Required tasks:
[1] List every technology area that the thread on product management at AWS names as one the writer has worked on.
[2] Edit the thread on product management at AWS, starting with "8/ I chose product" and going on through "databases, and more.", so that "product management" becomes "program management".
[3] Proceed with the thread on product management at AWS, adding the posts that follow its last one.

Source document:
▽
7/ AWS took a chance on me. I thought I knew things, but I was clueless. Thankfully, the folks on my loop saw someone with smarts and something to prove. I will forever be grateful they took a chance on me. (I am incredibly lucky and have had more opportunities than so many).
8/ I chose product management because I wanted to be at the center of technology, customers, strategy, operations, revenue, and more. I viewed my role as being the non-technical co-founder of the company that was my product.
9/ AWS has been amazing to me. The PM role here is the most widely scoped I’ve ever seen (yes, biased). I’ve been lucky enough to work on caching, relational databases, data warehouses, big data, data lakes, blockchain, graph databases, ledger databases, and more.
10/ my view is that folks who love tech and customers and want to have impact and don’t care about glory make great PMs. Although the role may get less fashionable, for the right person, it’s amazing. And yes, I got lucky; lottery winner lucky.
11/ But, it’s ok to be lucky if you realize it and put in the work. (Pro tip: if you give credit to others, you’ll go further.)
△
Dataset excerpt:
▽
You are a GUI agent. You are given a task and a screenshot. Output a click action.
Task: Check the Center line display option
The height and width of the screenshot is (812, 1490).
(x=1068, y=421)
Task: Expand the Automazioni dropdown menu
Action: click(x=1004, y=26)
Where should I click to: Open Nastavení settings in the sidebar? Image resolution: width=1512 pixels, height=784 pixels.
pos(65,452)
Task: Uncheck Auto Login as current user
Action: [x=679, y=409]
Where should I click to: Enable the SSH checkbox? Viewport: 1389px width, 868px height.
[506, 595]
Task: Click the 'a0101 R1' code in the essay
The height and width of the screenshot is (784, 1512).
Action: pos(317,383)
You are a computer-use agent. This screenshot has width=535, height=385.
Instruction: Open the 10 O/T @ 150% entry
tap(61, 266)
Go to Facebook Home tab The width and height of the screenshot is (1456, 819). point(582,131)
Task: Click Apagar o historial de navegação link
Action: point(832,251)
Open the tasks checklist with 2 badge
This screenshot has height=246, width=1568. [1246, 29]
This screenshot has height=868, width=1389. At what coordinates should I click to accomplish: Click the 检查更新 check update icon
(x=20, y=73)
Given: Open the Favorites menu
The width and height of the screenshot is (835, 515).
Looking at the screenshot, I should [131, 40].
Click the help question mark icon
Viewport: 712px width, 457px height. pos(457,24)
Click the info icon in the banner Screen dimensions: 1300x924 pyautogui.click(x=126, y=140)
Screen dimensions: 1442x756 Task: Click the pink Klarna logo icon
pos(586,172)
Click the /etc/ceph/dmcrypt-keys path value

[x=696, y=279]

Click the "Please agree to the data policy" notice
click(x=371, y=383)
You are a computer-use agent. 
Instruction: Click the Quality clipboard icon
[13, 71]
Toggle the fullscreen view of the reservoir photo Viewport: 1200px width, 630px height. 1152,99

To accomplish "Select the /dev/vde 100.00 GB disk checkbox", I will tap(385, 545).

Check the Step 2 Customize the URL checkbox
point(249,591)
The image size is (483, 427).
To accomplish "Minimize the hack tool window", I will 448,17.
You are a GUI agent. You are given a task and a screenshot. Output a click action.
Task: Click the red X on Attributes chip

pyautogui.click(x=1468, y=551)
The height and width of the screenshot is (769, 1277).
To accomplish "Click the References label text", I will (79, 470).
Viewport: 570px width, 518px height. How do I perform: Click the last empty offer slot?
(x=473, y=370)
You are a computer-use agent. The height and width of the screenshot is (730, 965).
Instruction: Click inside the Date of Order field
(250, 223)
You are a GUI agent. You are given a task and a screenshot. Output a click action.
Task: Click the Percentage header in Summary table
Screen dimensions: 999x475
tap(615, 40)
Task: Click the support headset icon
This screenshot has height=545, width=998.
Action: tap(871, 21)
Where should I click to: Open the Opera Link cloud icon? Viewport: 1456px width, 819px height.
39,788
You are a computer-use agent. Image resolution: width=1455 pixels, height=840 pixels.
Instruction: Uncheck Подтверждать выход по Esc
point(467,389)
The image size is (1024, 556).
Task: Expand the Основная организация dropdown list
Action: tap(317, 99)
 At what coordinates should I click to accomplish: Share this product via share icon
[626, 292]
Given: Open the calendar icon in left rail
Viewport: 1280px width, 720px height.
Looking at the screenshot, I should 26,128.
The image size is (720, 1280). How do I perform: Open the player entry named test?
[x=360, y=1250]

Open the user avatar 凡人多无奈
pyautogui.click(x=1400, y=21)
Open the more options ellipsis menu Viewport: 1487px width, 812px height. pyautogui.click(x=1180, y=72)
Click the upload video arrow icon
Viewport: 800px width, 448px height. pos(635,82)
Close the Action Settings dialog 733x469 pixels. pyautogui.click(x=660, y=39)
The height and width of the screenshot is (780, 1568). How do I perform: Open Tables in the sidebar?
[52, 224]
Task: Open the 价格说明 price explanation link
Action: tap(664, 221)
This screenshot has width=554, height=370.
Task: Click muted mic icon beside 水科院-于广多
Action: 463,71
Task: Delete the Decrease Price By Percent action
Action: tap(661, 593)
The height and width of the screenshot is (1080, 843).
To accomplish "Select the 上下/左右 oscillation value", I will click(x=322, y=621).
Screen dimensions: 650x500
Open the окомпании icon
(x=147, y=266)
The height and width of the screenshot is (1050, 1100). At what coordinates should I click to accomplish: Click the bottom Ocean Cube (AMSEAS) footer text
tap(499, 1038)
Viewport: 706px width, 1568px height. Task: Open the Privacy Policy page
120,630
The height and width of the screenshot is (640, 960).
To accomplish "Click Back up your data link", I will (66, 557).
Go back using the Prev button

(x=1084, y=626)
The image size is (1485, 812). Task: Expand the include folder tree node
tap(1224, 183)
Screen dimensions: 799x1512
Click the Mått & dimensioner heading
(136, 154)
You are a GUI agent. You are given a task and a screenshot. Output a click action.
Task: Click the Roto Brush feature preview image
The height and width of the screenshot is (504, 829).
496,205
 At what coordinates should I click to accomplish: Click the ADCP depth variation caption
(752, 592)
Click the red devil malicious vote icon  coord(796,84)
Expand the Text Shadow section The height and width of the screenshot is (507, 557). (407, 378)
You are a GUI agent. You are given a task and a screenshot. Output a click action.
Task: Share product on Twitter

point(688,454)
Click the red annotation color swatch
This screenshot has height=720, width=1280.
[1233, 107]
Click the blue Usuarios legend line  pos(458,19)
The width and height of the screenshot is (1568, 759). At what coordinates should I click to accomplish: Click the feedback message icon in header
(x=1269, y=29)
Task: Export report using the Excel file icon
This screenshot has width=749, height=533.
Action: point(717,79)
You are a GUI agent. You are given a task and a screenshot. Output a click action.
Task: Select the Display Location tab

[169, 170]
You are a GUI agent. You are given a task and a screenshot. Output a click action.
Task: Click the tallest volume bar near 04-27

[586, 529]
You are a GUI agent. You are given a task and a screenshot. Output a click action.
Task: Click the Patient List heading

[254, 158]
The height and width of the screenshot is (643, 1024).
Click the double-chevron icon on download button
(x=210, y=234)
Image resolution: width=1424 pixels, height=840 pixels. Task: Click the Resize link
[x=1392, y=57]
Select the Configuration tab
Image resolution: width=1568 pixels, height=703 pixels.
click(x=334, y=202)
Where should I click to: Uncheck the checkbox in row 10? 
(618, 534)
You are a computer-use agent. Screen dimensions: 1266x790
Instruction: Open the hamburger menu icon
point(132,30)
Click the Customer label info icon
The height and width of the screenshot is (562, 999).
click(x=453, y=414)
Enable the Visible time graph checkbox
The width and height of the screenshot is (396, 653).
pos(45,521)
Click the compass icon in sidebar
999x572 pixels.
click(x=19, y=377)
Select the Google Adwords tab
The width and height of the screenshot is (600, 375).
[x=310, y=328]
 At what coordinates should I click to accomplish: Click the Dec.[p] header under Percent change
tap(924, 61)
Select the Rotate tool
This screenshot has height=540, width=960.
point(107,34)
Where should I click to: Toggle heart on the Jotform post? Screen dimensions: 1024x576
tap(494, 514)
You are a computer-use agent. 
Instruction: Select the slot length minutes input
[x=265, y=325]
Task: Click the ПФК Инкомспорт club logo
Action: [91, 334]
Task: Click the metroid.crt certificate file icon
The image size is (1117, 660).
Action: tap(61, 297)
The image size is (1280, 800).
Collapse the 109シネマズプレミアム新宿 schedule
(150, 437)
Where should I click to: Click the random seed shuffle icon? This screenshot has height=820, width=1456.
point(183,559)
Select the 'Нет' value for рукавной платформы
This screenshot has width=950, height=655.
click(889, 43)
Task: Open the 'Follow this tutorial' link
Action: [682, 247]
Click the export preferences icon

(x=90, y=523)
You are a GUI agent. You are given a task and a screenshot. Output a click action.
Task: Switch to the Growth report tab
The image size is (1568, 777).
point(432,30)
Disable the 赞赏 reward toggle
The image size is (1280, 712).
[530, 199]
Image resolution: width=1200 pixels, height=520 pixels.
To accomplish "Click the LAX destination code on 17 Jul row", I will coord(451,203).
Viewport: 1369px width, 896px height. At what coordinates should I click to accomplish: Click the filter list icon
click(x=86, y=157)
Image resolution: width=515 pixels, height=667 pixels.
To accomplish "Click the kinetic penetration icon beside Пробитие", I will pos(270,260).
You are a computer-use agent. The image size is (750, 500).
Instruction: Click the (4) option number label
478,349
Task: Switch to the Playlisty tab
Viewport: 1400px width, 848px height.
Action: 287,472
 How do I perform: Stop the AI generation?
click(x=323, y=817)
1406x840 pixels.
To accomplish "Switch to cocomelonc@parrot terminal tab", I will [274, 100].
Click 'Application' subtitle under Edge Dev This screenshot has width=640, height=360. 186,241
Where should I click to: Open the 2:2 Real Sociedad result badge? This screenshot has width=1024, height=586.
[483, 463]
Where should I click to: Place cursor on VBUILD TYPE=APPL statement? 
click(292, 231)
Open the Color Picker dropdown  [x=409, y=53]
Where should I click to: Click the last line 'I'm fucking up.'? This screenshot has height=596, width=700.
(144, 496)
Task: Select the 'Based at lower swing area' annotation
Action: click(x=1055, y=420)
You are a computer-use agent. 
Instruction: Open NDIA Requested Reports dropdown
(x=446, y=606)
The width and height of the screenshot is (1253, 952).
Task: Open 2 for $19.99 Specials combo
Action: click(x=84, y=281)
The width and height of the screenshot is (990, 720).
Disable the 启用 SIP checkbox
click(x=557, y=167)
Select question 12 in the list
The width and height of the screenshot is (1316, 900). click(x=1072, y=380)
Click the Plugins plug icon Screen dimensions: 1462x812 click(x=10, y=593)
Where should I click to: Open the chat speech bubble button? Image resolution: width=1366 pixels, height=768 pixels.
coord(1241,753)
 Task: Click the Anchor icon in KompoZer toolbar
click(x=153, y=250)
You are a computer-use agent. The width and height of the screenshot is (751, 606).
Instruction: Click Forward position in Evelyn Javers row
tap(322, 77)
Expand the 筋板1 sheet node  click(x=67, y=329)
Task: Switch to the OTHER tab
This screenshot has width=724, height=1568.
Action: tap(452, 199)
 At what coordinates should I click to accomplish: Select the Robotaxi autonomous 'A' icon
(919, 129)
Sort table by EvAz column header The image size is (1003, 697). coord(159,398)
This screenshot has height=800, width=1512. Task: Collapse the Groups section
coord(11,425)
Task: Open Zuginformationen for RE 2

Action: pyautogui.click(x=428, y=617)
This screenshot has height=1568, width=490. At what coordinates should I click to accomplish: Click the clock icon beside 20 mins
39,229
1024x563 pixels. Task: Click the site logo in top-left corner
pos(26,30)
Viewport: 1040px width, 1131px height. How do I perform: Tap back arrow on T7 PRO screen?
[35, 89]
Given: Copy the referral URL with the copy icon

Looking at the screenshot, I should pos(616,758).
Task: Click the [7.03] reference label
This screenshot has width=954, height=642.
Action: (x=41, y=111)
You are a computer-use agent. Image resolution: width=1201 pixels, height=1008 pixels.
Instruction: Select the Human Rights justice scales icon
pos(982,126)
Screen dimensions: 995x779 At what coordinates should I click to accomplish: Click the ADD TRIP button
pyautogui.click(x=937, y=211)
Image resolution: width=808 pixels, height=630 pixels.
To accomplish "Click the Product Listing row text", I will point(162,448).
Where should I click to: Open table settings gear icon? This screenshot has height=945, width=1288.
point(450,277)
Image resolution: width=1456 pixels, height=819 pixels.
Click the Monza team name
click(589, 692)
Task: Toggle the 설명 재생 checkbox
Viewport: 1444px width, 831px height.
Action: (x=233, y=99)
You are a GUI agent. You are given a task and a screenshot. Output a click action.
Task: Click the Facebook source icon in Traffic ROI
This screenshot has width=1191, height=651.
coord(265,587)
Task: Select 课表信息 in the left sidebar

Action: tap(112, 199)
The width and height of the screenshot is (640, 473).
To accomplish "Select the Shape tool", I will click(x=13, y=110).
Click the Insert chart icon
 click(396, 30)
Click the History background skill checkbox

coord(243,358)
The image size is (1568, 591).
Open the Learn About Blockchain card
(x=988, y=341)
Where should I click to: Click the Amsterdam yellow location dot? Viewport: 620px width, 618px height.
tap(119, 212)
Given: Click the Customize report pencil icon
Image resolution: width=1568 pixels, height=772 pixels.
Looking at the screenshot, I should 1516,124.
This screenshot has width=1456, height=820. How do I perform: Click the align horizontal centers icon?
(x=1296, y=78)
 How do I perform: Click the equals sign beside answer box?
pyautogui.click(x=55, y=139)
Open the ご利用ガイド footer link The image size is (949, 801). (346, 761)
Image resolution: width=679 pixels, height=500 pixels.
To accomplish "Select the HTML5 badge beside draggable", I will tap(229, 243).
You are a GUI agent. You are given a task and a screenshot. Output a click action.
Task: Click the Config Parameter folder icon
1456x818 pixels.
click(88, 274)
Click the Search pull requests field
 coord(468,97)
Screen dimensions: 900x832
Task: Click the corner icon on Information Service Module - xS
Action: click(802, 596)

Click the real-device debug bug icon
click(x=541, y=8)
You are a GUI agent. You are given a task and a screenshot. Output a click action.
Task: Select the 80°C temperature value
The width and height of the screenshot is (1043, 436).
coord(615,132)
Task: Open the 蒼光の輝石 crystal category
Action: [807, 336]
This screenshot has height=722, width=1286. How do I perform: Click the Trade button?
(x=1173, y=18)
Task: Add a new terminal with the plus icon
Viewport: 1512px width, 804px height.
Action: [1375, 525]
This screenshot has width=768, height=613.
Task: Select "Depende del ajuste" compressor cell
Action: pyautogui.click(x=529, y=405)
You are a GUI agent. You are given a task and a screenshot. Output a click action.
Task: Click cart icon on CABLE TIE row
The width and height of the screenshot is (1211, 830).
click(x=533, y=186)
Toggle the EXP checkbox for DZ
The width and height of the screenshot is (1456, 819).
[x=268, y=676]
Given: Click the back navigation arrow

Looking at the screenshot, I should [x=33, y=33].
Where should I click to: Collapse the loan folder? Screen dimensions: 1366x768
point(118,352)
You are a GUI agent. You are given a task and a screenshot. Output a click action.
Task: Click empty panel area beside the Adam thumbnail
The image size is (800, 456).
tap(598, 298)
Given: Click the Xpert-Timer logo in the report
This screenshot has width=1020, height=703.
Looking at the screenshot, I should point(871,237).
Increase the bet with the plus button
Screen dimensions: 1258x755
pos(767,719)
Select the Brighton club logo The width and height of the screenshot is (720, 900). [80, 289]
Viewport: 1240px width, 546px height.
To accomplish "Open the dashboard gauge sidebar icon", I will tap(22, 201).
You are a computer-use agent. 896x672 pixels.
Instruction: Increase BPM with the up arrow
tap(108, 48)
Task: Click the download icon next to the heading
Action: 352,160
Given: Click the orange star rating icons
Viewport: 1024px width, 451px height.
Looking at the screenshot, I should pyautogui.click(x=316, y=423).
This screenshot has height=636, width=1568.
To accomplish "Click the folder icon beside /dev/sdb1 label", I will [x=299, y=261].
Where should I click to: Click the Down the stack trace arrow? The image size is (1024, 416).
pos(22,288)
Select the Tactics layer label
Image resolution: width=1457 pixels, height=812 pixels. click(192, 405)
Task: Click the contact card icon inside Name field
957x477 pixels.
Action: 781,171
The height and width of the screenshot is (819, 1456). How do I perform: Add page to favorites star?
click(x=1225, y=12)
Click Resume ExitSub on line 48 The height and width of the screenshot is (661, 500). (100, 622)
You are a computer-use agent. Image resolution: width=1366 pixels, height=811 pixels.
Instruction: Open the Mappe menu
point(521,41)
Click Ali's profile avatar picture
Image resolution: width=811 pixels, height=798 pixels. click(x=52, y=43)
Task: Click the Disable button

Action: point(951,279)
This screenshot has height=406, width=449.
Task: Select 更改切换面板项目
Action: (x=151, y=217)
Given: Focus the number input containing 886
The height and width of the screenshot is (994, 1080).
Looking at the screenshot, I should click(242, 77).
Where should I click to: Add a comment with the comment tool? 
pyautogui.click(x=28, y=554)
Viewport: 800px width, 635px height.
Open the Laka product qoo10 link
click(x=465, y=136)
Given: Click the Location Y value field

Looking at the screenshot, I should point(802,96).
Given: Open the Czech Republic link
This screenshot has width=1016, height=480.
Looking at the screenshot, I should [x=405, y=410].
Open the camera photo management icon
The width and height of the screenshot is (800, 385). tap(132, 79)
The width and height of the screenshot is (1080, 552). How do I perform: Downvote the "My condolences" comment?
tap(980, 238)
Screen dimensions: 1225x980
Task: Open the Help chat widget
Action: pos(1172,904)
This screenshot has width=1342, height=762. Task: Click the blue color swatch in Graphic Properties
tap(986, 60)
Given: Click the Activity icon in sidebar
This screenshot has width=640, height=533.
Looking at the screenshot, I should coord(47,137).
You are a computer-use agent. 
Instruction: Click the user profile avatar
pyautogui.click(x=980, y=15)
△
Answers to the exercise:
[1] caching, relational databases, data warehouses, big data, data lakes, blockchain, graph databases, ledger databases

[2]
8/ I chose program management because I wanted to be at the center of technology, customers, strategy, operations, revenue, and more. I viewed my role as being the non-technical co-founder of the company that was my product.
9/ AWS has been amazing to me. The PM role here is the most widely scoped I’ve ever seen (yes, biased). I’ve been lucky enough to work on caching, relational databases, data warehouses, big data, data lakes, blockchain, graph databases, ledger databases, and more.

[3]
12/ The PM at AWS role is an amazing one. I hope it goes out of fashion because the folks who still seek it out are folks I want to work with. It is an iceberg role - the majority of the work is invisible.
13/ PMs are influencers with few reports. That’s ok. No matter how many people roll up to you, all leadership is influence. (And sales)
14/ If you’re someone that cares about the little things that separate good PMs from great ones, you want to have impact and ownership, or you just have questions about why a 14 year startup guy loves AWS after almost a decade, I’m at [email protected]. #ProductManagement #AWS
15/ one closing thought - startup skills are a super power in life. Doing more with less, convincing people to join a crazy mission, there’s magic here. There’s always a way. And, AWS is a place that rewards this mindset. Drop me a line.
16/ in keeping with the irony that labeling anything ‘final’ guarantees it won’t be, this is an AMA. Any question is fair game. You have my email, but I can choose not to answer, or we can talk privately but game on. Day One, baby!
17/ if anyone is curious about mistakes I’ve made, to quote a great movie, “the list is long and distinguished.” As long as you learn, mistakes are ok. They make you better. “The Obstacle is the Way”.
18/ One more thought before bed. Life is short. Pay it forward. Help at least one person in your orbit. All big things start small. Let’s start something.
You can follow @rahulpathak.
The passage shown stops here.